New research released today by New Zealand's leading online job source,, has revealed that 7 out of 10 New Zealanders would consider a complete career overhaul, switching not only jobs but also industries, during their working life.

The findings from the latest SEEK New Zealand Workforce Survey of more than 1,200 Kiwis revealed the reasons people look to change their careers are varied, however two motivating factors stood above the rest.

A change in lifestyle was the biggest motivator for shifting from one occupation to another, with 30% of respondents looking for a better balance in their personal and professional life. Close behind was the promise of increased remuneration, with 25% saying they would change industries for better earning potential.

Decreased satisfaction with current careers (19%) and the desire for greater opportunity (18%) rounded out the list of reasons for occupational shifts.

Janet Faulding, SEEK New Zealand General Manager explains;

"We know that one in two Kiwis are prepared to look for a new role in the next six months, but a complete vocational shift is another thing altogether. Career transitions often require a deeper level of planning and self-evaluation than looking for a new job in your current industry.

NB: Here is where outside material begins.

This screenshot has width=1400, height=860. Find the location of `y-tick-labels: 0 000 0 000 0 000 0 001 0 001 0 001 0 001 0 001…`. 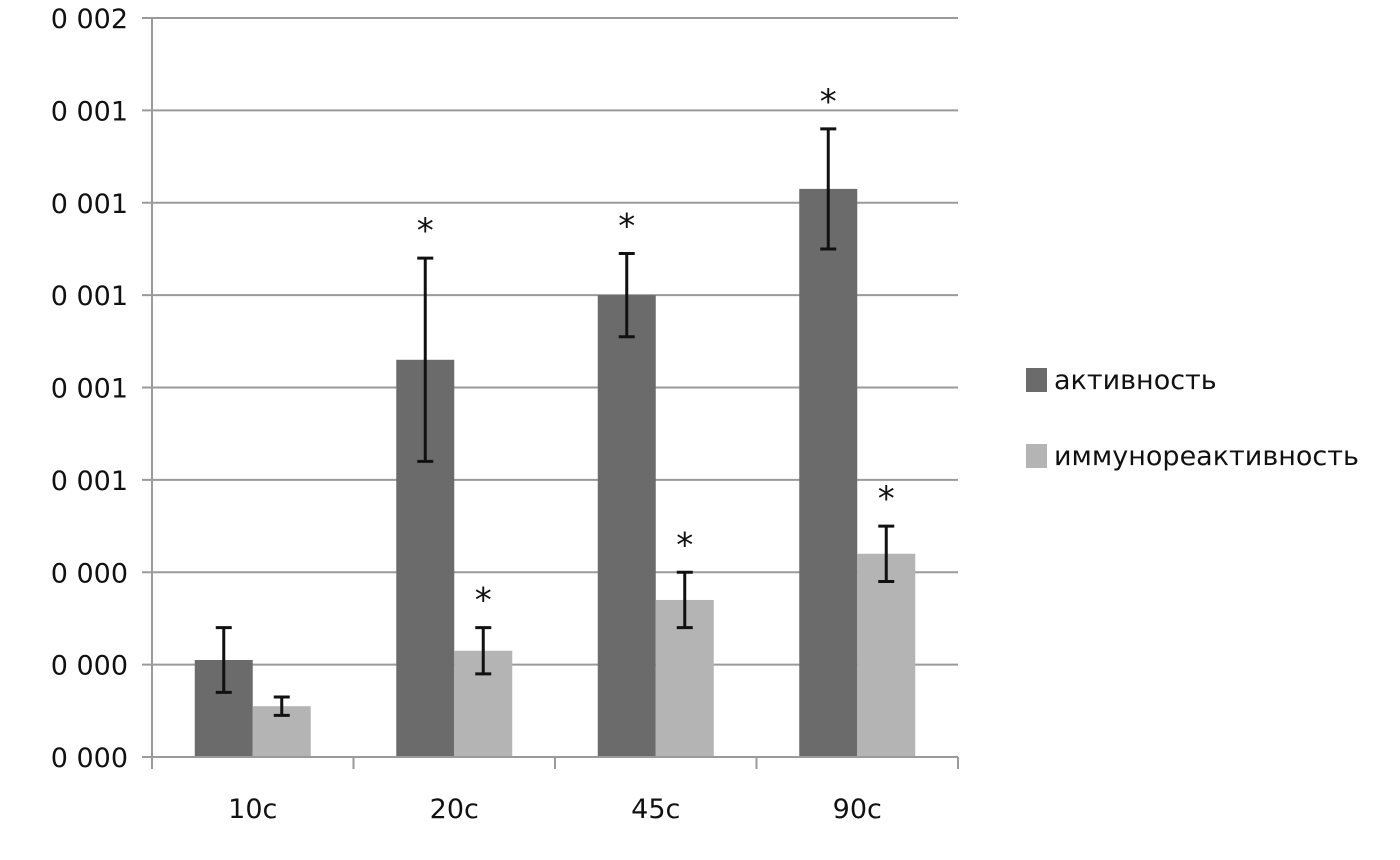

y-tick-labels: 0 000 0 000 0 000 0 001 0 001 0 001 0 001 0 001… is located at coordinates (90, 389).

"However, the career lifecycle has evolved over time and we're now seeing people work in multiple fields during their working life," she says.

Richard Andrews, former Research and Advertising Manager for a global media company, made a drastic change in search of an improved lifestyle. He is now a Category Manager for a local produce wholesaler, managing the process of importing and trading of bananas from the Philippines.

"I couldn't see myself working in media for another 10 years as I saw it more as a young person's game. The payoff for working longer and longer hours diminished and my goal of ownership just didn't exist in such a big global organisation. I was working someone else's dream and my quality of life got to a level where I wasn't that happy," Mr Andrews explains.

"I had to start from the ground up with my new career; I was out on the floor, picking and packing orders. It wasn't glamorous at all and, at times, I thought, what the hell am I doing? But it's the best thing I could have done - I have never been happier or had a clearer focus."

Another career converter, Jessica Sheffield, made the move from her role as a lawyer at a prominent New Zealand law firm to a position as an Advertising Account Executive in search of greater professional satisfaction and a better working environment, which she saw as having an impact on her life outside of the office.

"I was working on major commercial transactions for some of New Zealand's largest corporations but wasn't stimulated by what I was doing on a day-to-day basis. I craved a more collegial, fun and creative working environment. You spend most of your life working, so I firmly believe that you must get up most days and want to go to work, and I'm really happy with the change," says Ms Sheffield.

However happy, Jessica remains realistic that advertising may not be the last stop on her career journey.

"I am an opportunistic person and tend to grasp any opportunities that come my way - so who knows what the future will bring?" Ms Sheffield says.

At the end of the day, as Ms Faulding explains, finding your career calling is fundamentally a personal thing;

"There's no one formula for the right career for any individual, but if you are looking for a whole new career direction, make a wish list about the things that make you happy, and use that to help guide your job seeking efforts. Keep at it and you'll find it."